Les réseaux helvétiques des Frères musulmans sont organisés en quatre
pôles distincts, qui s’étendent sur cinq cantons : Genève, Neuchâtel,
Vaud, Tessin et Zurich. Chacun de ces pôles est chapeauté par une ou
deux familles Frèristes : les Ramadan à Genève, les Kermous à Neuchâtel
et Vaud, les Nada et les Himmat dans le Tessin et à Zurich.
L’inter-connectivité entre ces pôles ne passe pas seulement par l’Internationale secrète de la Confrérie, le fameux Tanzim al-Dawli,
dont l’existence même a longtemps été niée par les Frères musulmans, ou
par les réseaux financiers occultes protégés par le sacro-saint secret
bancaire suisse. Elle s’illustre, aussi, par la présence du représentant
d’une « famille » au sein d’une organisation tenue par une autre.
Ainsi, Hani Ramadan, basé à Genève, se retrouve, par exemple, au conseil d’administration de la Fondation Wakef-Suisse
(FWS), tenue par les Kermous à Prilly, dans le canton de Vaud. Et
Mohamed Kermous, basé à Neuchâtel, figure parmi les administrateurs de
la Communauté Islamique du Canton du Tessin (CICT), tenue par les Himmat à Lugano.
La dynastie Ramadan
Dans la galaxie frères-musulmane, Genève est devenue une chasse
gardée de la dynastie Ramadan. Même le tout puissant « guide spirituel »
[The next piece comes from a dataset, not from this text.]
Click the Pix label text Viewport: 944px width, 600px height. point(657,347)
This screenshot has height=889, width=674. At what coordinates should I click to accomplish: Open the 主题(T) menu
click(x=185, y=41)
de la Confrérie, l’égyptien naturalisé qatari, Youssef al-Qaradawi, à
dû fermer, en mars 2010, l’antenne helvétique de l’International Islamic Charitable Organization, qu’il avait implantée à Genève dès 1987.
Le règne sans partage de la famille Ramadan sur les réseaux genevois
des Frères musulmans s’explique par l’aura et le prestige dûs au fait
que ses membres sont les descendants du fondateur de la Confrérie.
La famille est, en effet, l’héritière de Saïd Ramadan, ancien
secrétaire personnel du fondateur des Frères musulmans, Hassan al-Banna,
dont il a épousé la fille ainée Wafa. Installé à Genève, dès 1959, Saïd
Ramadan y fonde un Centre Islamique. Il contribue aussi à
l’implantation des Frères musulmans en Allemagne, notamment à Munich.
À sa mort, en 1995, son fils aîné Hani prend sa relève à la tête du Centre Islamique de Genève
(CIG). Et en 2001, une fondation portant le nom de Saïd Ramadan est
créée. Elle est aussi dirigée par Hani. Tout comme le CIG, le conseil
d’administration de la Fondation Saïd Ramadan est composé exclusivement
des membres de la famille : sa veuve Wafa, ses fils Hani, Aymen, Yasser,
Billal, Tariq et son unique fille Arwa.
Récemment, la réputation et l’aura des Ramadan ont été entachées par
les scandales sexuels de Tariq Ramadan, accusé de viols par plusieurs
plaignantes en France et en Suisse. Mais, le nouveau patriarche du clan,
Hani Ramadan, n’est pas en reste. En 2003, il a été licencié de son
poste d’enseignant par le canton de Genève, en raison de prises de
position jugées discriminatoires,
notamment des écrits controversés dans lesquels il faisait l’apologie
de la lapidation et considérait le sida comme une « punition divine » !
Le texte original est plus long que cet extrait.